Salone di Ginevra 2015, la Ford EcoSport diventa 'europea'

A meno di un anno dall'inizio delle vendite Ford corregge il tiro sulla piccola SUV ed elimina subito la ruota di scorta posteriore

10 marzo 2015 - 12:58

Quando un modello viene aggiornato dopo soli due anni dal suo arrivo sul mercato, vuol dire che qualcosa non va. È come una velata ammissione di colpa da parte della casa automobilistica, anche se nessuno lo ammetterà mai. È il caso della Ford EcoSport (che abbiamo provato qui), uno dei modelli globali della Casa di Dearborn, presentata la prima volta al Salone di New Delhi nel gennaio 2012 e poi mostrata al Salone di Ginevra del 2013 nella sua versione europea. Arrivata effettivamente sul mercato solo un anno dopo, non ha mai incontrato il favore del pubblico del Vecchio Continente, tanto che tra aprile e novembre 2014, ne sono state vendute solo 11.257. Tanto per fare un esempio, nello stesso periodo Renault e Peugeot hanno venduto circa 150.000 Captur e 2008, senza contare le circa 115.000 Opel Mokka.

VIA LA RUOTA DI SCORTA ESTERNA – Per questo Ford ora corre ai ripari, presentando un modello aggiornato, che presenta modifiche in tutte quelle aree ritenute critiche e conseguenti alla sua origine. Infatti la EcoSport è stata pensata sostanzialmente per il mercato sudamericano, per quello cinese e per quello indiano, che peraltro si occupa della sua produzione. La SUV compatta Ford, nella versione dedicata all'Europa, è infatti costruita nello stabilimento di Chennai. Al Salone di Ginevra, ad ogni modo, gli aggiornamenti sono stati presentati sulla EcoSport S, una versione speciale che porta con sé tutto quello che sarà implementato su tutte le EcoSport che verranno vendute a partire dal prossimo giugno. Il primo elemento a cambiare sarà l'anacronistica ruota di scorta montata all'esterno del portellone, che oltre ad aumentare di ben 24 cm la lunghezza dell'auto, è ormai difficilmente digeribile per gli automobilisti europei. (qui il crash test Latin Cap e quello Euro NCAP)

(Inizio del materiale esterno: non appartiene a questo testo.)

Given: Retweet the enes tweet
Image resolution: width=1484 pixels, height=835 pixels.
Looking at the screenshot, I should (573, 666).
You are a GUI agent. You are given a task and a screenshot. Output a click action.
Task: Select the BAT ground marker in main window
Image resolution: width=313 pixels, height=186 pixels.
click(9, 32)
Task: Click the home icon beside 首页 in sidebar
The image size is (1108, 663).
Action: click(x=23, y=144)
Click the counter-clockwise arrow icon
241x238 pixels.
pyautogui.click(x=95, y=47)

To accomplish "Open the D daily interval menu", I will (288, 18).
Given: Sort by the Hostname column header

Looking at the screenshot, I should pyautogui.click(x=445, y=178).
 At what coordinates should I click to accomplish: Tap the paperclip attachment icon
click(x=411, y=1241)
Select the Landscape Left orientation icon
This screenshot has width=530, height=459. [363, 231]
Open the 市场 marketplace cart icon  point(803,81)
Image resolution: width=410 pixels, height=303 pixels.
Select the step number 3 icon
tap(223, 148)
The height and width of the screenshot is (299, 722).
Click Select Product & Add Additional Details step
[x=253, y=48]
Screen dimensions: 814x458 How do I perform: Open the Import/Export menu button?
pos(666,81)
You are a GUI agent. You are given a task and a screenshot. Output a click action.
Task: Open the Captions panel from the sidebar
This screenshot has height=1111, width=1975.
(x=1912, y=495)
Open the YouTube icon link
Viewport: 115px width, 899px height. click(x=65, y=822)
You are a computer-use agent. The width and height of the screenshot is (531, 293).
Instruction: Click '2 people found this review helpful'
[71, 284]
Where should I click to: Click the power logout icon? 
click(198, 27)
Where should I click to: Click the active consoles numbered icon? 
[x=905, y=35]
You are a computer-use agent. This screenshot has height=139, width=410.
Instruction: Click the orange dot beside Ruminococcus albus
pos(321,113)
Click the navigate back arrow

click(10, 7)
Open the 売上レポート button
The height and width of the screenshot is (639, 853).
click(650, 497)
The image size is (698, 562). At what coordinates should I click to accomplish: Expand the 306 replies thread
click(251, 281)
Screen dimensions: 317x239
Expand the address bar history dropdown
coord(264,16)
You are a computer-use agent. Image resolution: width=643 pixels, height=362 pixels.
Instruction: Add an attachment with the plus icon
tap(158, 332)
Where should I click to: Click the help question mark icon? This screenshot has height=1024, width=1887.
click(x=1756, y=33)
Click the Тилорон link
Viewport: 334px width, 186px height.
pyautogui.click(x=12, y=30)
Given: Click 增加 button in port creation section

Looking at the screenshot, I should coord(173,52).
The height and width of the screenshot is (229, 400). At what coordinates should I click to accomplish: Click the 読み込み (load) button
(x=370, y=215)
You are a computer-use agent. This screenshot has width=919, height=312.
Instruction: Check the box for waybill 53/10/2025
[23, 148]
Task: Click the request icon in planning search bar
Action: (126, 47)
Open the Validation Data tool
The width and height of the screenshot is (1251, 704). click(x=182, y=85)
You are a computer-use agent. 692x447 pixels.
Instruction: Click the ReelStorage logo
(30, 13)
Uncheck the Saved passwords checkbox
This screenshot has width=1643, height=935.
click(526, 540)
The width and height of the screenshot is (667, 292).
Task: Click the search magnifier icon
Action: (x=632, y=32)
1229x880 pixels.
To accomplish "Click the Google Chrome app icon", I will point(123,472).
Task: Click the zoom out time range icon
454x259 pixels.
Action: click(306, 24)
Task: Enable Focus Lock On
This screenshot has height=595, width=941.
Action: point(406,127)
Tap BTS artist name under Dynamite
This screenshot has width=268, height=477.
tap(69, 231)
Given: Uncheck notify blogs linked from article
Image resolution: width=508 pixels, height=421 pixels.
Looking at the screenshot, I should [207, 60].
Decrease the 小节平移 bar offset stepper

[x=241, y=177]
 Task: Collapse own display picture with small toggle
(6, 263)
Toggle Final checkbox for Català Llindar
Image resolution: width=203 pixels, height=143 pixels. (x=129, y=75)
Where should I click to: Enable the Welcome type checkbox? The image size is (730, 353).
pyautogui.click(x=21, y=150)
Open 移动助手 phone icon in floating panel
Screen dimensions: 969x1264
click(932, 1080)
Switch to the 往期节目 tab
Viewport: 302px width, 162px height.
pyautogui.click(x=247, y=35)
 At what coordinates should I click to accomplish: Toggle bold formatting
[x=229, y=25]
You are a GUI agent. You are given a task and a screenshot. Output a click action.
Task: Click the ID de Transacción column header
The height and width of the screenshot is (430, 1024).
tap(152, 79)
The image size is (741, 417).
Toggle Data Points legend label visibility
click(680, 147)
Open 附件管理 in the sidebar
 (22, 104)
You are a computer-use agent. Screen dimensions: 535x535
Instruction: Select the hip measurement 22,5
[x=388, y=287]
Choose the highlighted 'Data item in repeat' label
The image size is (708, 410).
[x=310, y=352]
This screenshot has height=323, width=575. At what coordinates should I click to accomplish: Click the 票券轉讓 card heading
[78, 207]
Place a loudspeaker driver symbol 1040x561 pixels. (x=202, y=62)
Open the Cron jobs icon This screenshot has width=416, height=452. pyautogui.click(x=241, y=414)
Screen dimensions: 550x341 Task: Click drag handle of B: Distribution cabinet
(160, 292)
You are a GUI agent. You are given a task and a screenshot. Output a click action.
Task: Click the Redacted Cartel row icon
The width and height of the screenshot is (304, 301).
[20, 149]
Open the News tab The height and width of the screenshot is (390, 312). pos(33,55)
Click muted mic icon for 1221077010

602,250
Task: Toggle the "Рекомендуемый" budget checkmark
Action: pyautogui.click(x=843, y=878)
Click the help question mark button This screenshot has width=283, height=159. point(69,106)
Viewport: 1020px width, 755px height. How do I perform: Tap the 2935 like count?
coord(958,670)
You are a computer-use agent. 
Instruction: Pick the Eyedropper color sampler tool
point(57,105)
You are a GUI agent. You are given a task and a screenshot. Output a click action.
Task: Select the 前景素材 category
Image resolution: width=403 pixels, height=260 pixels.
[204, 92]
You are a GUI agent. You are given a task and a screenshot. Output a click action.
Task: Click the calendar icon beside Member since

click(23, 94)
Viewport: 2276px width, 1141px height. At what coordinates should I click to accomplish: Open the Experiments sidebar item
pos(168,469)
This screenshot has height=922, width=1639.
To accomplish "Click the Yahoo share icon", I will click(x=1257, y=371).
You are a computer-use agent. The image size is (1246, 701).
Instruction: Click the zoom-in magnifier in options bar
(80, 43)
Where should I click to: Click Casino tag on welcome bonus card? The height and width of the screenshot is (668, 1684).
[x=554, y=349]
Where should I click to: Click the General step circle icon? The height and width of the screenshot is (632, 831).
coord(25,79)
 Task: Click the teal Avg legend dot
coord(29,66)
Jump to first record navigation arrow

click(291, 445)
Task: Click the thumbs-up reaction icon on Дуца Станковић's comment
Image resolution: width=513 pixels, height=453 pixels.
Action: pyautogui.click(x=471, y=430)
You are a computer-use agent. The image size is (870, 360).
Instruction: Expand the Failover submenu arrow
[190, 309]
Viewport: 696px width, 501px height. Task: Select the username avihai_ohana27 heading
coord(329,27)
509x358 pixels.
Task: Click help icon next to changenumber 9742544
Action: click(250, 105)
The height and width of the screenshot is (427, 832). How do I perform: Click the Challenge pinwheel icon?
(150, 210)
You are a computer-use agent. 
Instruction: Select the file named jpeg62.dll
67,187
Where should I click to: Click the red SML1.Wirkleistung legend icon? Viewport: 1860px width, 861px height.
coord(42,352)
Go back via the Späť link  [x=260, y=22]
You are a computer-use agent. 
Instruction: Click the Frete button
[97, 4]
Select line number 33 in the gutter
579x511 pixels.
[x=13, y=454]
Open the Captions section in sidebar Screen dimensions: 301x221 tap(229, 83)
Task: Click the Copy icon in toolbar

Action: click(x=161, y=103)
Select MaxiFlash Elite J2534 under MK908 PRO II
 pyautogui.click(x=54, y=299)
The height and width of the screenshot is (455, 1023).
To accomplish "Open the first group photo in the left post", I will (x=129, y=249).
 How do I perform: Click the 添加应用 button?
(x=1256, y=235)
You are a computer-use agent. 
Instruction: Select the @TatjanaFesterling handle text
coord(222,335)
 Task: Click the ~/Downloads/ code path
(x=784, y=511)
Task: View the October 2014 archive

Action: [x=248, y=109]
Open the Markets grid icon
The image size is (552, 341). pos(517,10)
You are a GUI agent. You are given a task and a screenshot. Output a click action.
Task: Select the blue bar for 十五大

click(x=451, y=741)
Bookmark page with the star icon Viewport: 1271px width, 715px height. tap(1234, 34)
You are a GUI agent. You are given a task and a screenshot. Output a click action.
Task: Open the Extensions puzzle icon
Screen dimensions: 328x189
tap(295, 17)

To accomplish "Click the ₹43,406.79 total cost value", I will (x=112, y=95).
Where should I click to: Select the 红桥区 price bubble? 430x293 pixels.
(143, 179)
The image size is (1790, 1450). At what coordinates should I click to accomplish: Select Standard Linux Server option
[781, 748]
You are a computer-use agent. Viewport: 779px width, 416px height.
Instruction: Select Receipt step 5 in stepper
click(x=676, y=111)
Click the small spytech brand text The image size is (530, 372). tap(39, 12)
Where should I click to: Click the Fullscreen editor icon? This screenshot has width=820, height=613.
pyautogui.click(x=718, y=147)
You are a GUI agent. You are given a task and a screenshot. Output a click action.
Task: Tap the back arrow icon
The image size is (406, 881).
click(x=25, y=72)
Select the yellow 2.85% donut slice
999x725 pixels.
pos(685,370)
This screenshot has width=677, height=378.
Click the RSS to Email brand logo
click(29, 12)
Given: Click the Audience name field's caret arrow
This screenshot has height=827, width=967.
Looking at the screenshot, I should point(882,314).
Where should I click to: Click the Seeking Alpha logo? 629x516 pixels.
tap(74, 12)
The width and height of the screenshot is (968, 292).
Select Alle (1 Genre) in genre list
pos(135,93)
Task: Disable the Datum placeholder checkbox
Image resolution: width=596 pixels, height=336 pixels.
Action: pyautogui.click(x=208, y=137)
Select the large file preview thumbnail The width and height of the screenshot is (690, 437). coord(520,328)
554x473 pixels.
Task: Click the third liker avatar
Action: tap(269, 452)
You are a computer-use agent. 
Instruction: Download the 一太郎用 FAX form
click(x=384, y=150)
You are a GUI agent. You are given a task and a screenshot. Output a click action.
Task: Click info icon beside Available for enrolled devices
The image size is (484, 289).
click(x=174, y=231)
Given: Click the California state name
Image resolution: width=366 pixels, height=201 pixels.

PIU' COMFORT – Il portellone stesso, poi, è stato ottimizzato per favorirne l'apertura parziale in spazi ristretti. Ci sono nuovi elementi di design sia all'interno che all'esterno, un inedito pannello strumenti a luminosità regolabile dallo stile più elegante e varie rifiniture cromate nell'abitacolo. La leva del freno a mano è stata riposizionata per migliorarne l'accessibilità e il comfort generale è stato incrementato grazie all'isolamento acustico maggiorato del vano motore e delle porte. Ma anche alcune tecnologie che non possono mancare, come il navigatore satellitare, la telecamera posteriore e il Winter Pack, che comprende il parabrezza con sbrinatore rapido QuickClear, i retrovisori e i sedili riscaldati.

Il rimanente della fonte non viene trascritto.